In 2016, the rights to Roy of the Rovers and the rest of the Fleetway comics library were acquired by Rebellion Developments, who subsequently rebooted the series to follow the modern-day adventures of Roy as a teenager. A series of hardcover graphic novels began publication in 2018, written by Rob Williams and drawn by Ben Willsher, running in parallel with a series of novels for younger readers written by Tom Palmer with illustrations by Lisa Henke.

==Plot==

The first ever appearance of a youthful Roy Race

The story followed Roy Race, a striker for the fictional football team Melchester Rovers, based in a town of the same name in an unspecified part of England, where Roy lived with his family. In the first episode, a teenaged Roy and his best friend, Blackie Gray, signed for the Rovers after being spotted playing for a youth club team. Eight months later, Roy and Blackie made their first-team debuts against Elbury Wanderers in a game that ended in a 3–3 draw, with Roy scoring twice. He soon became a star, leading the team to either the Football League title or a cup almost every season. In January 1975 he was made player-manager, a position he retained for most of the next 20 years. Although the strip followed the Rovers through nearly 40 seasons, Roy did not age at the same rate and appeared to be at most in his late thirties by the time the weekly comic ended. This unrealistic longevity was never remarked upon by the weekly comic, although the monthly comic attempted to address the anomaly by explaining that more than one Roy Race had played for Melchester over the years. (Note: The monthly stated that the Roy whose career ended in 1993 had been born in 1954 (the year the strip first appeared), and had debuted, aged 16, in the Rovers' European Cup Final win of 1970 (which had actually taken place in 1969, not 1970, in the strip). All stories before then were implied to have featured his father, also named Roy.)

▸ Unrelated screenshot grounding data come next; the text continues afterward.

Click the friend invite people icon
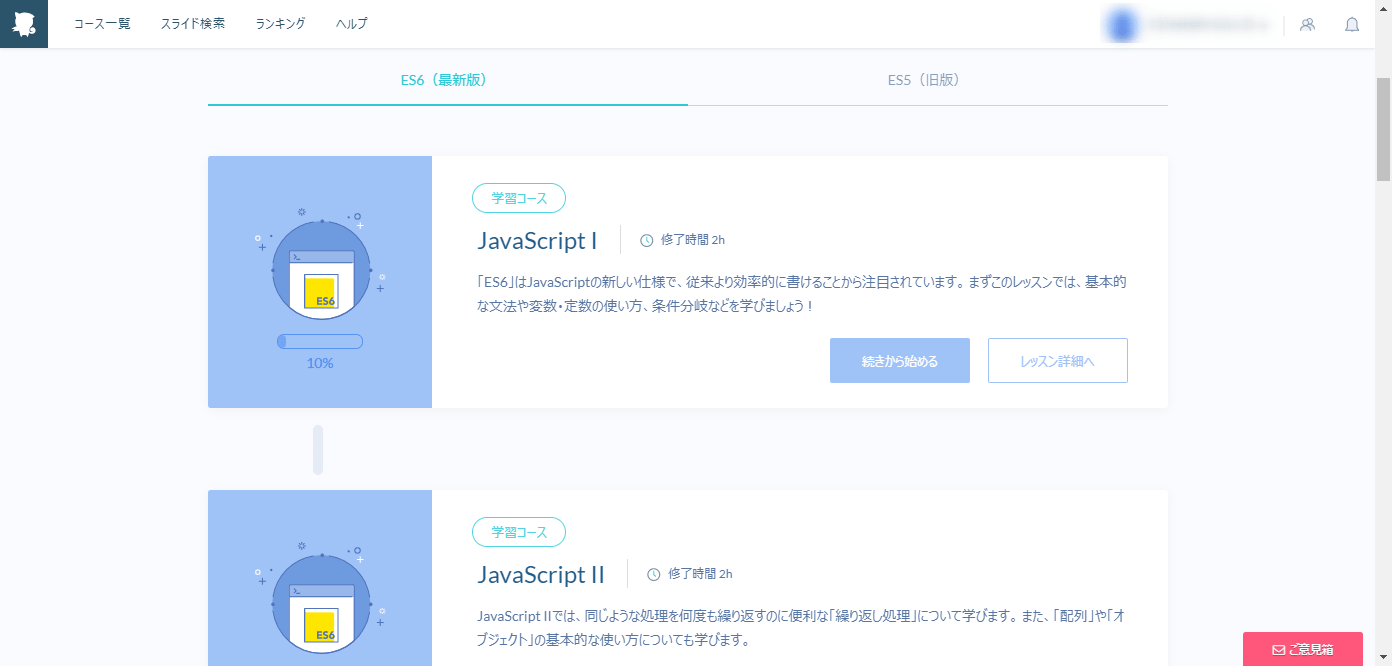This screenshot has width=1392, height=666. pyautogui.click(x=1307, y=24)
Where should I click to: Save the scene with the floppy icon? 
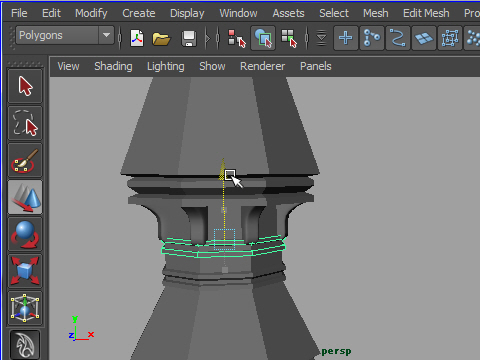(x=189, y=38)
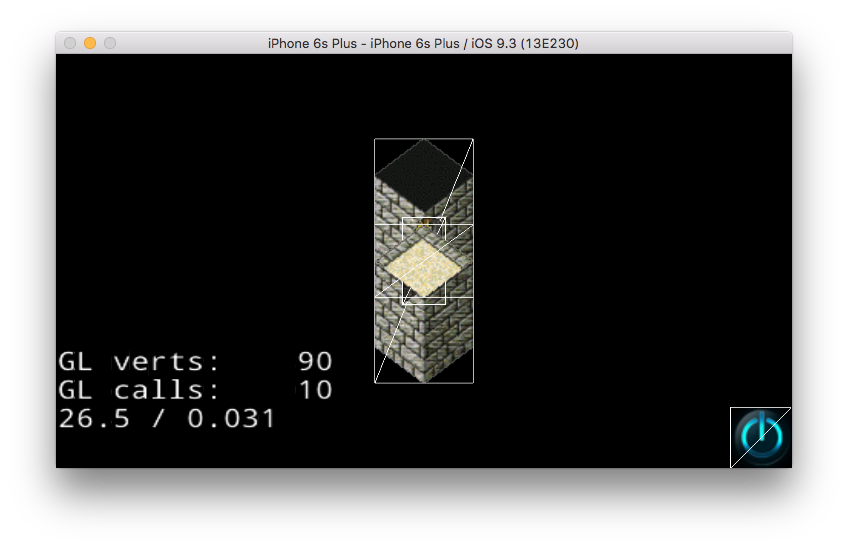This screenshot has width=848, height=548.
Task: Click the GL calls value 10
Action: point(315,389)
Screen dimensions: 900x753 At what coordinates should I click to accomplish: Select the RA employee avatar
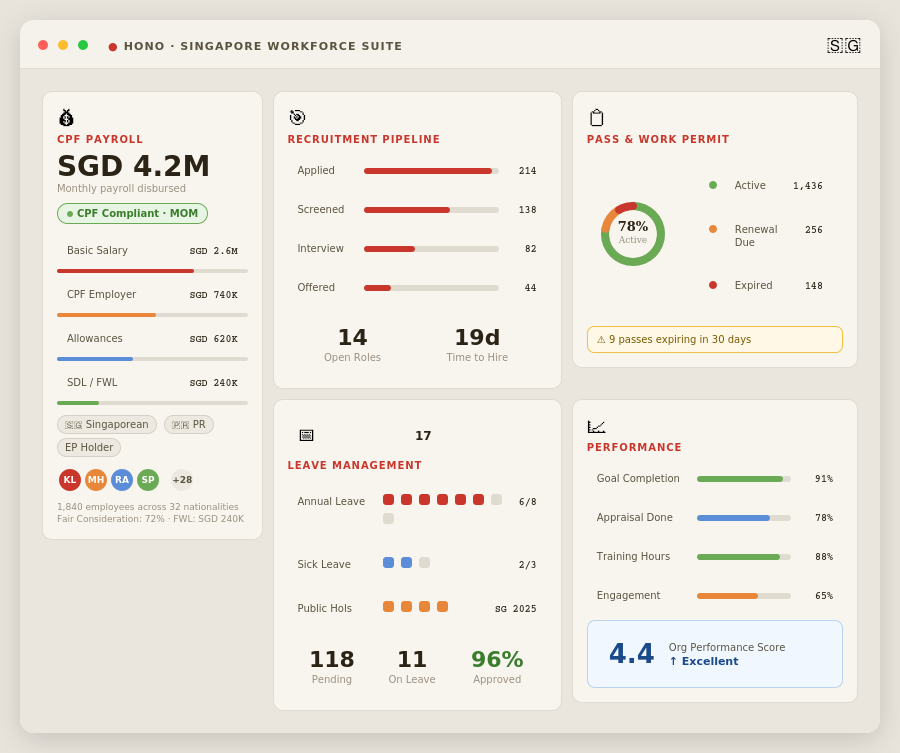point(122,480)
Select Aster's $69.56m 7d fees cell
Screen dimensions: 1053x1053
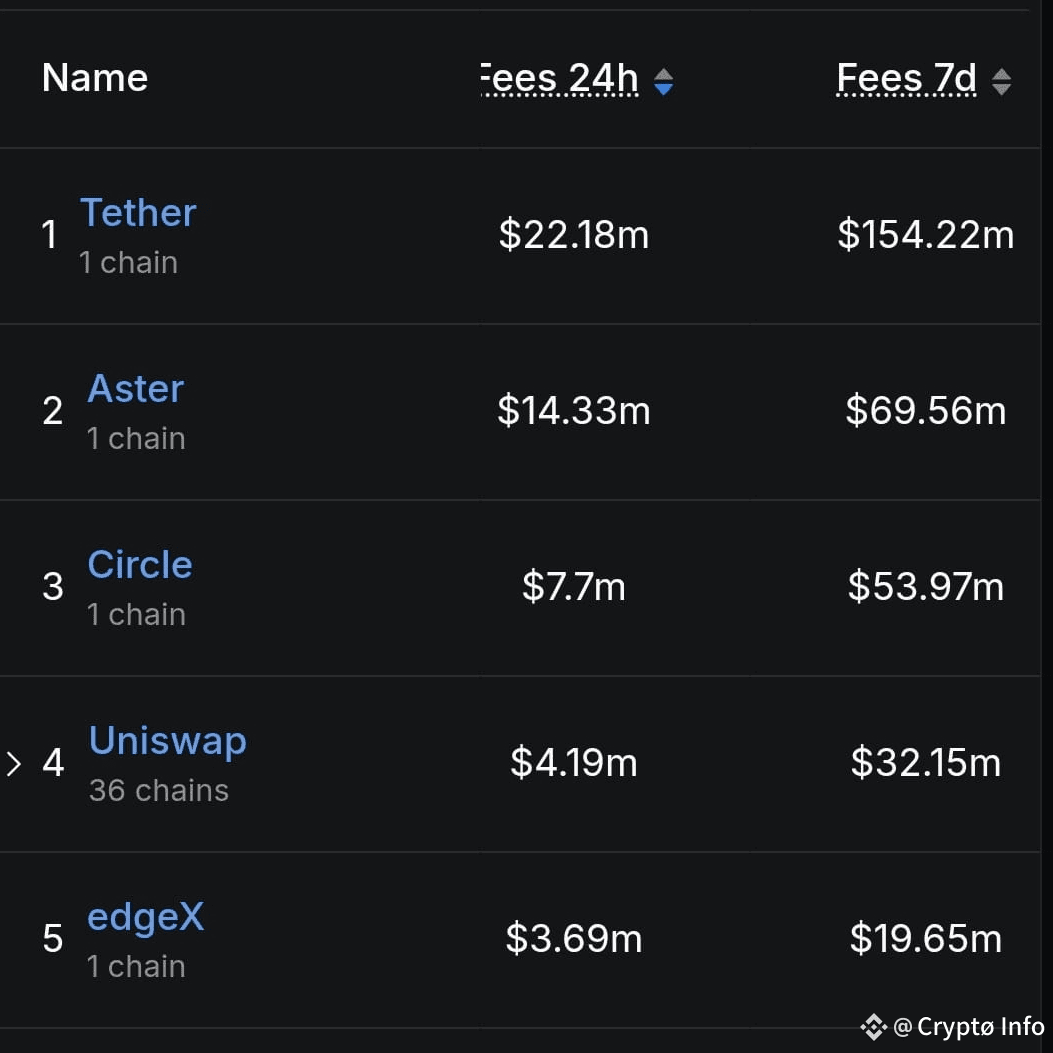925,411
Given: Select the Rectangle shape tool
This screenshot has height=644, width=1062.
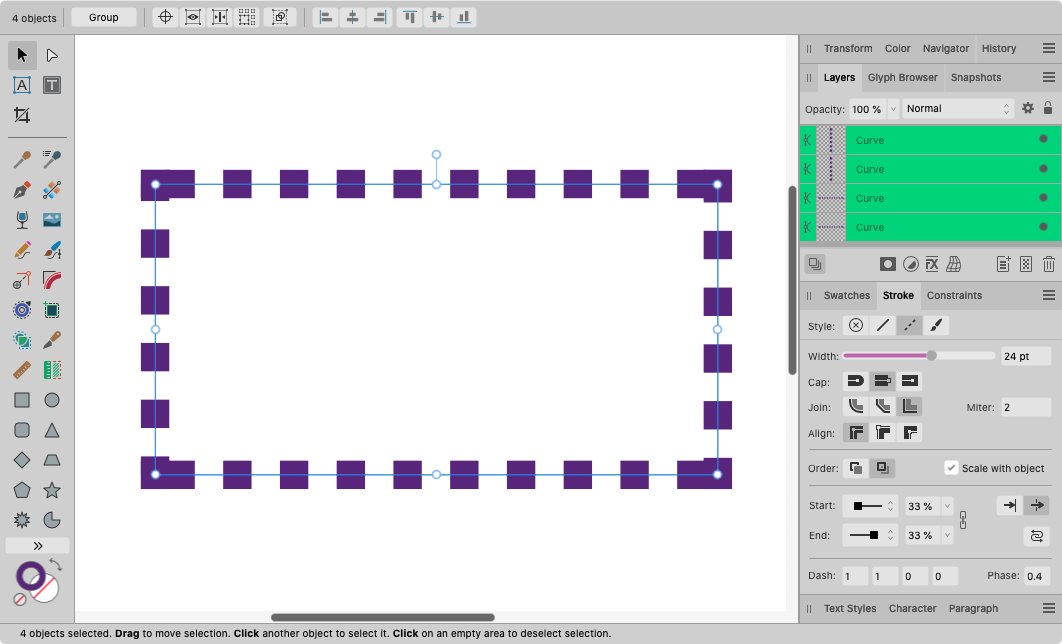Looking at the screenshot, I should point(21,400).
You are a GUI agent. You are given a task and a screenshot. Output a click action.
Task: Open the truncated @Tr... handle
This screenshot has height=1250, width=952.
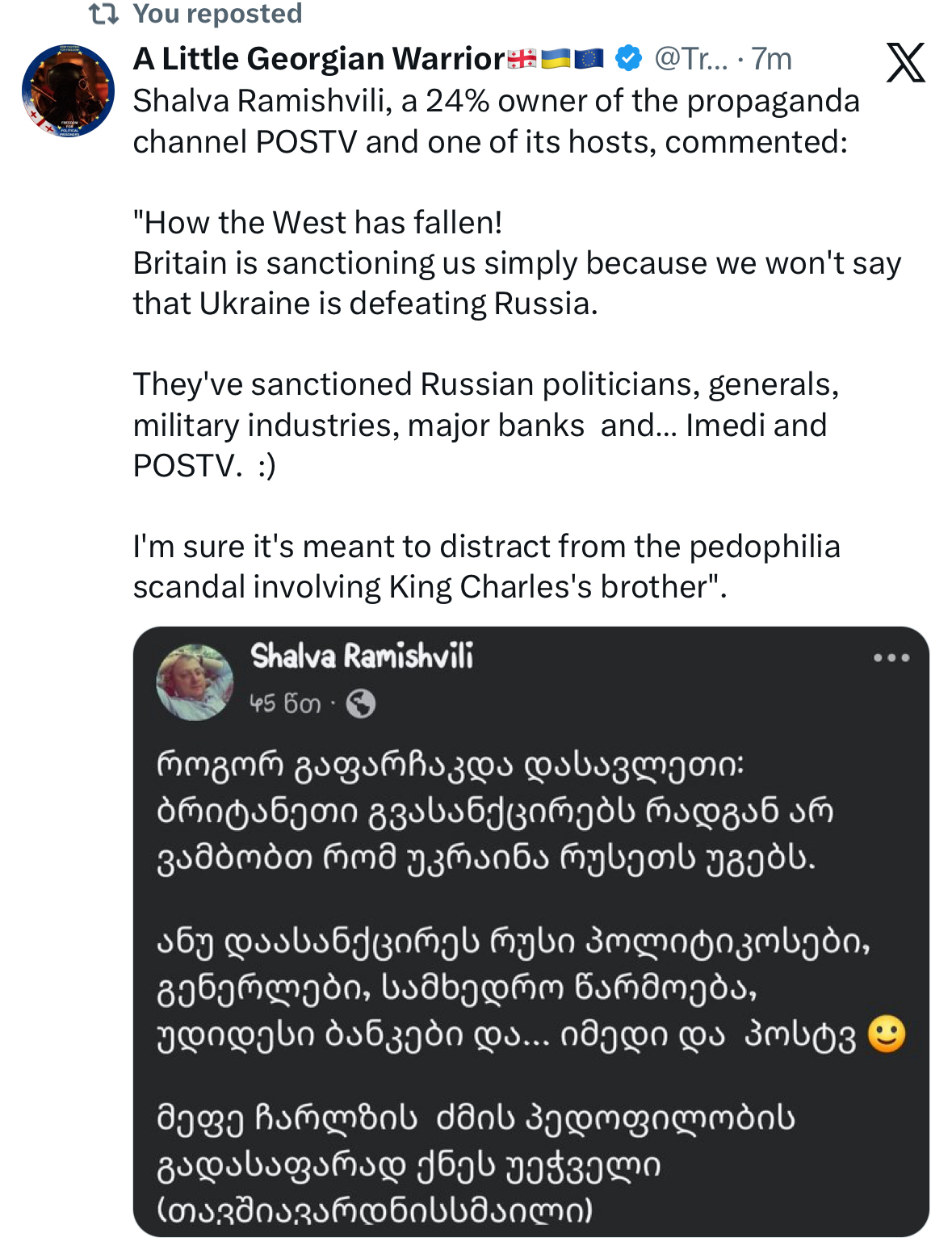click(x=690, y=59)
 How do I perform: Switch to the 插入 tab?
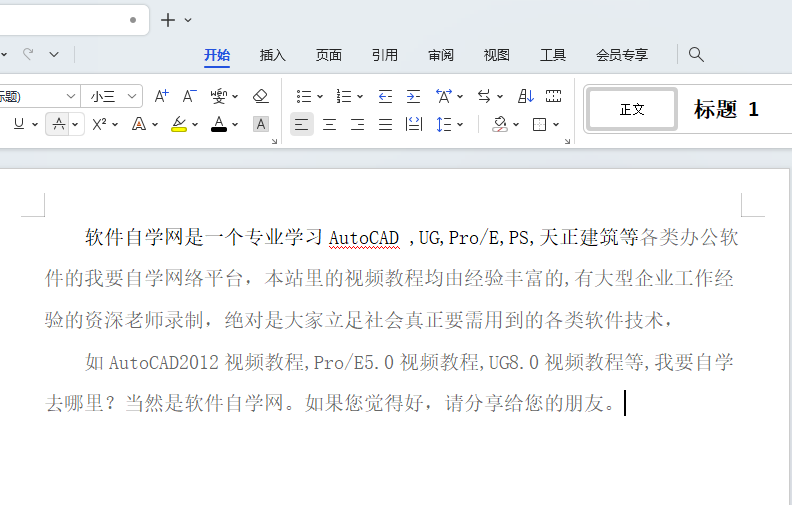tap(273, 55)
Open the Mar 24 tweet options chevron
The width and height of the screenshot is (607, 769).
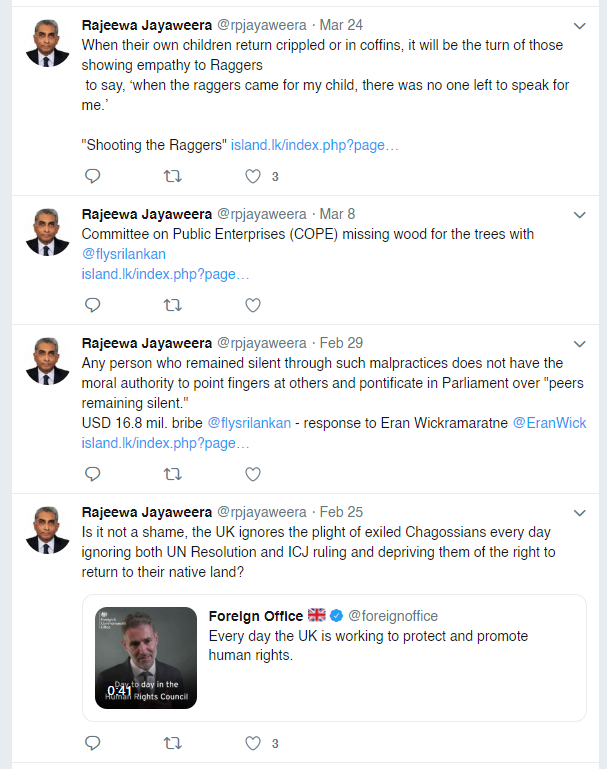(580, 26)
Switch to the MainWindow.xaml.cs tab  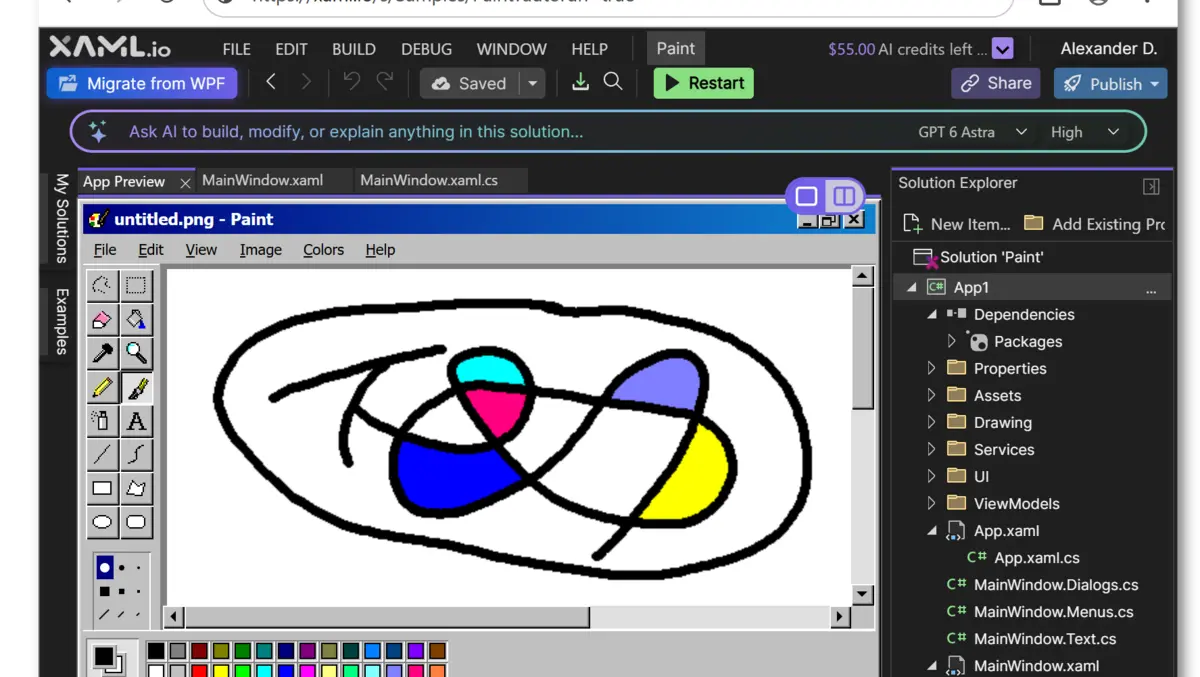(x=429, y=180)
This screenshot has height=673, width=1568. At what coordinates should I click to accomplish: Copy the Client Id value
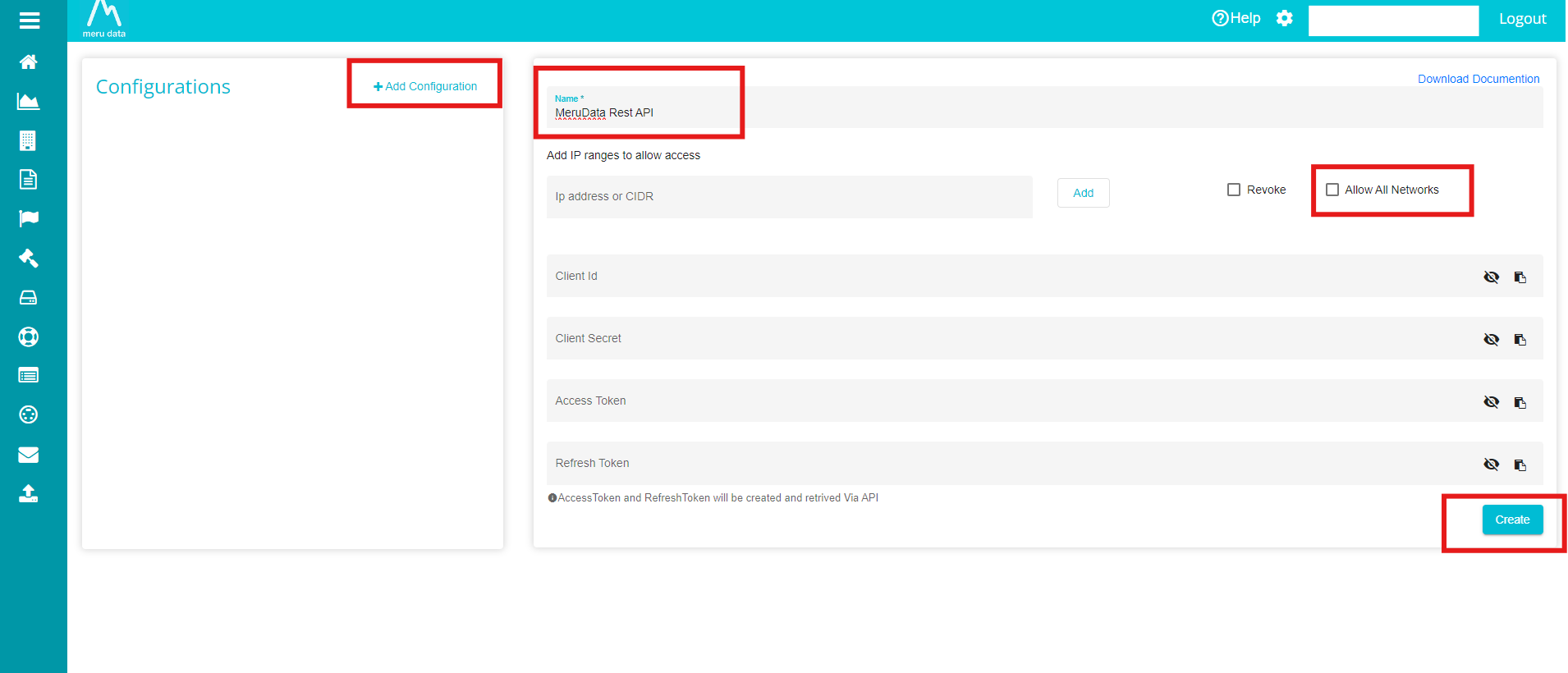pos(1520,277)
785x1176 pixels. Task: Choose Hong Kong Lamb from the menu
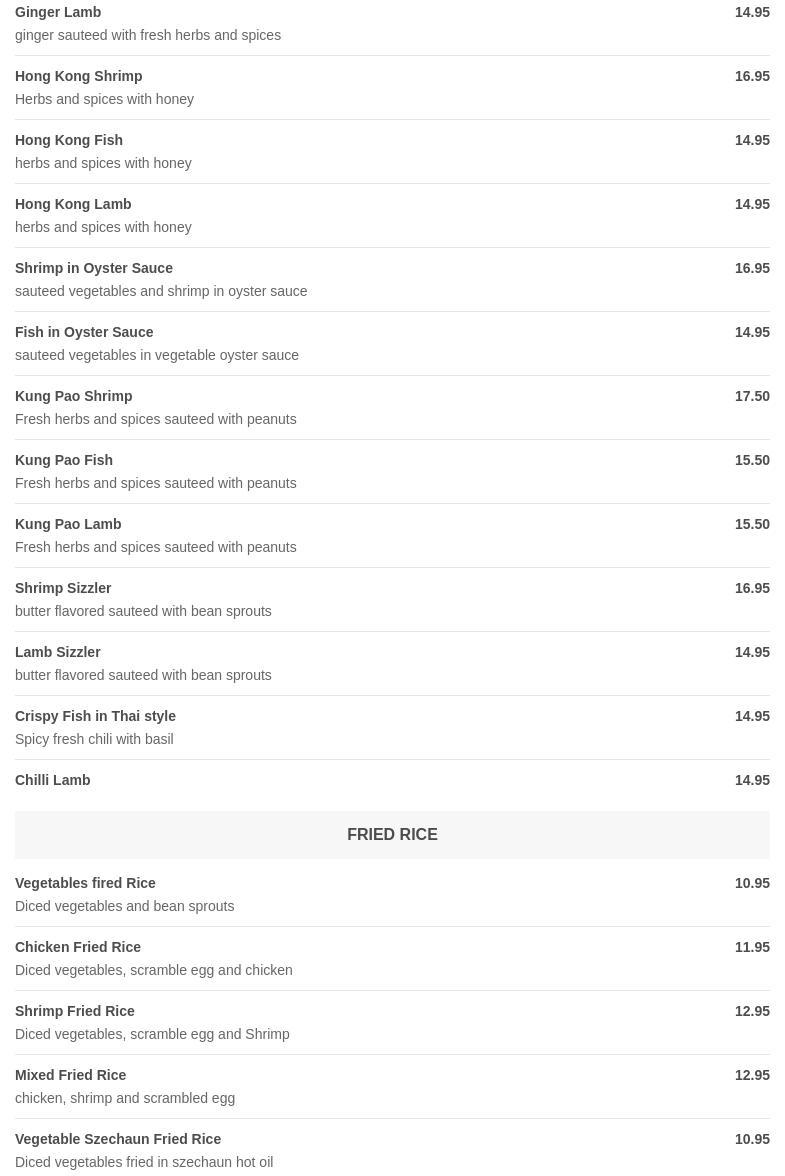(x=73, y=204)
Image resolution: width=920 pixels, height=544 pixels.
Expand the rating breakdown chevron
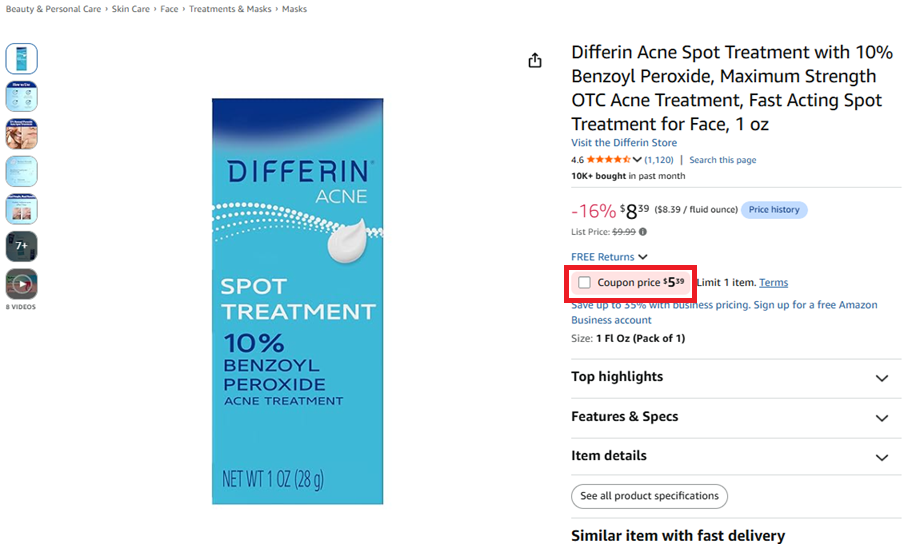click(x=637, y=160)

Roy won a number of trophies during his career with the Rovers, including nine league titles, eight FA Cups, three League Cups, three European Cups, one UEFA Cup and four Cup Winners' Cups while also making several appearances for England. He married club secretary Penny Laine at the end of the 1975–76 season, with whom he had three children: Roy Jr. (later known as Rocky), Melinda, and Diana. Penny left Roy in the early 1980s, in a high-profile storyline that was covered on national television news. The following year Roy was shot in his office by a mystery gunman, in an incident clearly mirroring the shooting of J. R. Ewing in the hit television series Dallas the previous year. Roy lay in a coma for several weeks. The culprit was eventually revealed to be Elton Blake, an actor who had been cast as Roy in a television series about the Rovers, but who blamed him for his dismissal. In early 1983 Roy swapped Melchester Rovers for ambitious London side Walford Rovers after a fallout with the Melchester directors, but his stint away was short-lived and he was back at his spiritual home by the end of the year. In July 1986 eight members of the Rovers team were killed during a club tour of the fictional Middle Eastern country of Basran, when terrorists accidentally crashed a bomb-laden car into the team bus. Roy escaped with a dislocated shoulder. Author Mick Collins has commented that "Even as youngsters, we knew that this certainly bordered on bad taste, and probably overstepped the mark."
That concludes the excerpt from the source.